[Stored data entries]
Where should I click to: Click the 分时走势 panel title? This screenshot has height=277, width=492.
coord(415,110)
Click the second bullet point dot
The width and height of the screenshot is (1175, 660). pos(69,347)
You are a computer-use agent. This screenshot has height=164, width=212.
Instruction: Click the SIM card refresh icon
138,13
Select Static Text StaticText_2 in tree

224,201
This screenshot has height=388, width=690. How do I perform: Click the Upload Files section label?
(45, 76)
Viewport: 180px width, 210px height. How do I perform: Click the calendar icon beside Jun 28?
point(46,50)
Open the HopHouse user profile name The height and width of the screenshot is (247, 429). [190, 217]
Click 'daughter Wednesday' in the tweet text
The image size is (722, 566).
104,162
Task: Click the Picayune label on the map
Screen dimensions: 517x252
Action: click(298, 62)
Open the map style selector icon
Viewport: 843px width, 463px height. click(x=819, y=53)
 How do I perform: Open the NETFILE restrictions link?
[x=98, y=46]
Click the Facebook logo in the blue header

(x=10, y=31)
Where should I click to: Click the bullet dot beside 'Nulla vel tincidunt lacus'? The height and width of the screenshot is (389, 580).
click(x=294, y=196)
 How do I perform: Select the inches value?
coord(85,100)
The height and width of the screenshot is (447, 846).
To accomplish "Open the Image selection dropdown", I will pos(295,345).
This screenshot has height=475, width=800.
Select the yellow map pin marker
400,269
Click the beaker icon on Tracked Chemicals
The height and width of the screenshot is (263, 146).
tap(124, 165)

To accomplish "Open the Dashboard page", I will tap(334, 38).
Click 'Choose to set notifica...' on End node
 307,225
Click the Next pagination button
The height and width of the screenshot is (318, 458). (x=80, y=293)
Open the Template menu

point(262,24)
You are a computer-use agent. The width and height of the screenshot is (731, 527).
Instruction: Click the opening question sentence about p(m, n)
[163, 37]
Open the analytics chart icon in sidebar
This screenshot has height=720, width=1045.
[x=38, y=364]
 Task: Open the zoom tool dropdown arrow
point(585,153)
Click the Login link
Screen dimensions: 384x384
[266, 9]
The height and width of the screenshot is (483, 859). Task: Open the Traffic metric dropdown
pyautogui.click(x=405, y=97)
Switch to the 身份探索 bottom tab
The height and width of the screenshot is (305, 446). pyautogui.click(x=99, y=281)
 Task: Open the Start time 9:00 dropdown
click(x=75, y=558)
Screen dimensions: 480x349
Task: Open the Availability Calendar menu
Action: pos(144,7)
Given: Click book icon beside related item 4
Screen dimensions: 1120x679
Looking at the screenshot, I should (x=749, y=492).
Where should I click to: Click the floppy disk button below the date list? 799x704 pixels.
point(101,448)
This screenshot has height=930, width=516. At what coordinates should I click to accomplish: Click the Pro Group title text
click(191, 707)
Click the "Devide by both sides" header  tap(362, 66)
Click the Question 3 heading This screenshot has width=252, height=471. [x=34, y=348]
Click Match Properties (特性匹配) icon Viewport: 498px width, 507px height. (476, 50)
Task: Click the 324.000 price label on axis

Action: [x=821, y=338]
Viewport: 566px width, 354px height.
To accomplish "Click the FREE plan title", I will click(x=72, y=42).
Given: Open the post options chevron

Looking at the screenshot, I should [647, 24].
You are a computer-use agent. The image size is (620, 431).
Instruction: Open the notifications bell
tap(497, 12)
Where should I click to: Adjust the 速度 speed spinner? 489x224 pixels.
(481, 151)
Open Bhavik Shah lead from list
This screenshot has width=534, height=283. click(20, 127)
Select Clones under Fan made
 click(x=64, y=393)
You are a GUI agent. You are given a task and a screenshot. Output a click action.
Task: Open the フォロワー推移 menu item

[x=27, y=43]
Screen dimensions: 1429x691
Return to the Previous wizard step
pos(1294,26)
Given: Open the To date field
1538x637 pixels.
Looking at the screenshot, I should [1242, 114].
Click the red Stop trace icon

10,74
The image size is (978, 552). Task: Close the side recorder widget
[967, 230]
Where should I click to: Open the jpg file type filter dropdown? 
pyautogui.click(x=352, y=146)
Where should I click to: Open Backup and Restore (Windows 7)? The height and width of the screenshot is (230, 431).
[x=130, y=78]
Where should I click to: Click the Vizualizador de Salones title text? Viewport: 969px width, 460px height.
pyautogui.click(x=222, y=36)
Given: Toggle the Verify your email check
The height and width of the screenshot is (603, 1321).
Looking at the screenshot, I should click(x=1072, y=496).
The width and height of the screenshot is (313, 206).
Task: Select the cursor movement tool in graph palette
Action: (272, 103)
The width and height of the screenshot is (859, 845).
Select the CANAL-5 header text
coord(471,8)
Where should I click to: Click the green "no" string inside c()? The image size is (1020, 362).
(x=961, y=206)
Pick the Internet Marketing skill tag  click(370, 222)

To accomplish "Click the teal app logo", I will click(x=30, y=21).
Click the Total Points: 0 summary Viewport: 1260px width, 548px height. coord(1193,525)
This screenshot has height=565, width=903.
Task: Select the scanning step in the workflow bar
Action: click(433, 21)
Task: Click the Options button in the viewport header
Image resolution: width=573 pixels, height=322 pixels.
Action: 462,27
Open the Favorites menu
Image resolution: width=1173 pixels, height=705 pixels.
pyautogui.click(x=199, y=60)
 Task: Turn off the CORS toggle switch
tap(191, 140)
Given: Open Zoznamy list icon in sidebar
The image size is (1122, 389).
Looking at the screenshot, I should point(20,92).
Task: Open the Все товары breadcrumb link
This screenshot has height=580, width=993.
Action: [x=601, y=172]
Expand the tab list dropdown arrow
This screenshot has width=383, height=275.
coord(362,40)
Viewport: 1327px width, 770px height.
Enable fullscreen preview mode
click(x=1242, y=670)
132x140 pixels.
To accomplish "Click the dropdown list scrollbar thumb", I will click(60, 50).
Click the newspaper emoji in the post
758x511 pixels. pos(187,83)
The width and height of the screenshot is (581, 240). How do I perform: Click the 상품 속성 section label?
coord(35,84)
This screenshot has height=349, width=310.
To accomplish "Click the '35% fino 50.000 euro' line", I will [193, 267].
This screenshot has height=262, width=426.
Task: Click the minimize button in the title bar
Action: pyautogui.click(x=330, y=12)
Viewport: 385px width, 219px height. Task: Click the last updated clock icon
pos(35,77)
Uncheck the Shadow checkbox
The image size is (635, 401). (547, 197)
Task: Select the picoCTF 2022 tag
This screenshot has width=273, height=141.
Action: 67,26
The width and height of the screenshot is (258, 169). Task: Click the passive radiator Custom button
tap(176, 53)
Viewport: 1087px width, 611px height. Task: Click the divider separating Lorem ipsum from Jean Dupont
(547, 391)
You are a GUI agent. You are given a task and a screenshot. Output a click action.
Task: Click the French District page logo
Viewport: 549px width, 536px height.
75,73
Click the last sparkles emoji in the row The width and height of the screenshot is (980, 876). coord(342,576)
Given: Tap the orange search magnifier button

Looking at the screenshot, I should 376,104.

[WHAT THIS TASK INVOLVES]
All that is wanted is an exact copy of the lines above from the one with "132x140 pixels." through the one with "This screenshot has height=349, width=310.", with both ends included.

[RESPONSE BELOW]
132x140 pixels.
To accomplish "Click the dropdown list scrollbar thumb", I will click(60, 50).
Click the newspaper emoji in the post
758x511 pixels. pos(187,83)
The width and height of the screenshot is (581, 240). How do I perform: Click the 상품 속성 section label?
coord(35,84)
This screenshot has height=349, width=310.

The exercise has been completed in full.